Con il secondo motivo si deduce violazione dell’art. 606 c.p.p., comma 1, lett. e) per avere i giudici di appello omesso di valutare che tutte le somme incassate dall’ A. a seguito dello sconto cambiali erano state utilizzate per la realizzazione delle finalità dell’impresa; che non era emerso alcun indizio in ordine ad un diverso uso delle predette somme di denaro finalizzato ad un depauperamento patrimoniale in danno dei creditori; che nessun fornitore di merce aveva avanzato domanda di insinuazione al passivo del fallimento, a conferma quindi della correttezza della gestione della società da parte dell’ A. e della carenza dell’elemento soggettivo del reato, considerato anche che le cambiali non erano mai state utilizzate per pagare le forniture di merce.

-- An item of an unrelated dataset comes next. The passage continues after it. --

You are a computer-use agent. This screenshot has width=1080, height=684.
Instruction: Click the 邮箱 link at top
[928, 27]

Inoltre – prosegue il ricorrente – l’imputato aveva spontaneamente indicato e consegnato una vettura Fiat Croma all’attivo fallimentare, fornendo al curatore la documentazione per il recupero dei crediti (circa L. 89 milioni), ma il curatore non era stato in grado di quantificare le somme realmente accreditate dalla banca in favore dell’ A. a seguito dello sconto delle cambiali e di specificare la composizione del passivo fallimentare, sì da rendere impossibile quantificare le somme effettivamente utilizzate dal prevenuto nell’esercizio dell’attività di impresa e, secondo l’ipotesi accusatoria, sottratte, mentre la notitia criminis a carico dell’ A. era stata iscritta per cinque anni a mod. 45, quale fatto non costituente reato, e nella relazione integrativa del 10.6.05 il curatore fallimentare aveva affermato che non risultavano compiute spese personali con denaro della società e che i crediti vantati dalla stessa erano stati abbandonati, in quanto non recuperabili, con provvedimento 7.4.05 del Tribunale di Napoli.

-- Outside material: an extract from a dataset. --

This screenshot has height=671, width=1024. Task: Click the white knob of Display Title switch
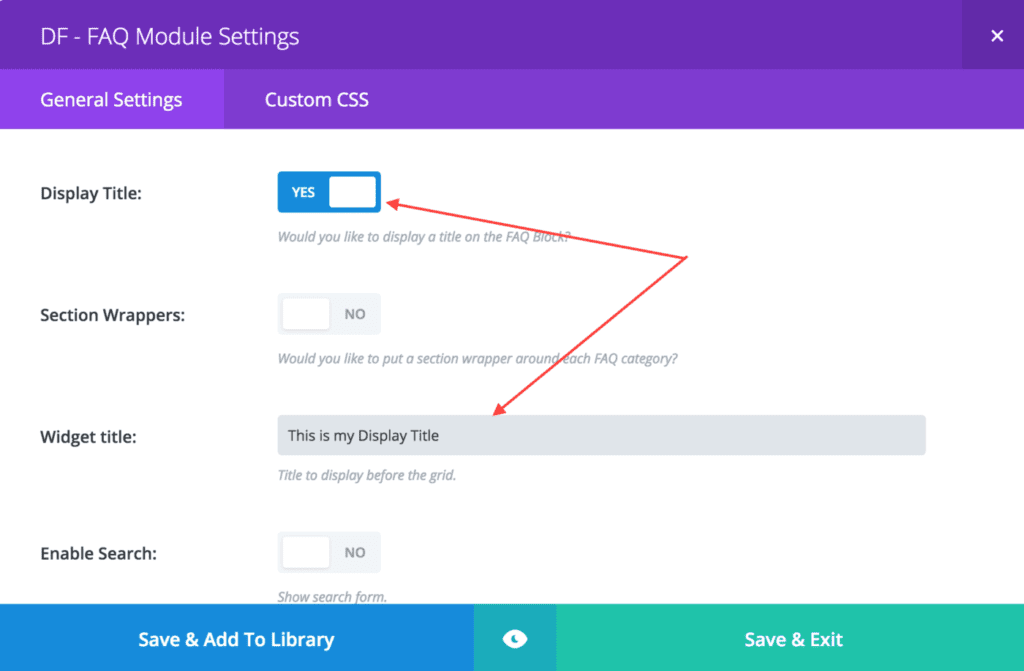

Osserva la Corte che il ricorso è infondato.

Quanto al primo motivo, la nullità, derivante dalla esecuzione della notificazione del decreto di citazione per il giudizio di appello, presso il luogo di residenza anagrafica, anzichè nel domicilio eletto dall’imputato, deve ritenersi sanata quando risulti provato che non ha impedito all’imputato di conoscere l’esistenza dell’atto – nella specie avendo l’ A. ritirato il plico contenente il decreto di citazione in appello, per l’udienza del 16.1.09, presso l’ufficio postale di (OMISSIS) il 6.11.08 – e di esercitare il diritto di difesa ed è comunque priva di effetti se non dedotta tempestivamente (nulla avendo eccepito sul punto la difesa all’udienza del 16.1.09 dinanzi alla Corte di appello), essendo soggetta alla sanatoria speciale di cui all’art. 184 c.p.p., comma 1, alle sanatorie generali di cui all’art. 183 c.p.p., alle regole di deducibilità di cui all’art. 182 c.p.p., oltre (che ai termini di rilevabilità di cui all’art. 180 c.p.p. (v. Cass., sez. 4, 8 aprile 2010, n. 15081; Sez.un., 27 ottobre 2004, n. 119). Quanto al secondo motivo, con esso il ricorrente reitera le doglianze già avanzate in sede di appello e compiutamente confutate dalla Corte territoriale, la quale ha correttamente evidenziato come, nella specie, la prova della bancarotta si tragga dal mancato deposito delle scritture contabili, sì che non era stato possibile ricostruire il patrimonio e il movimento degli affari della fallita, dall’occultamento della documentazione utile per il recupero dei crediti di impresa e dalla esposizione in bilancio di dati falsi, anche con riferimento alle passività verso le banche, oltre che dalla rilevante entità del passivo (L. 300 milioni) a fronte della mancanza di attivo, irrilevante dovendo considerarsi al riguardo la consegna della vettura Fiat Croma.

In tale situazione – hanno osservato ancora i giudici napoletani – era rimasta una mera affermazione quella secondo cui tutte le somme incassate attraverso lo sconto delle cambiali erano state utilizzate per finalità aziendali, laddove invece il curatore aveva specificato che il passivo era costituito da crediti vantati dalle banche, irrilevante essendo la circostanza che nessun fornitore aveva presentato domanda di insinuazione al passivo fallimentare. Al rigetto del ricorso segue la condanna del ricorrente al pagamento delle spese processuali.
P.Q.M.

La Corte rigetta il ricorso e condanna il ricorrente al pagamento delle spese processuali.

Testo non ufficiale. La sola stampa del bollettino ufficiale ha carattere legale.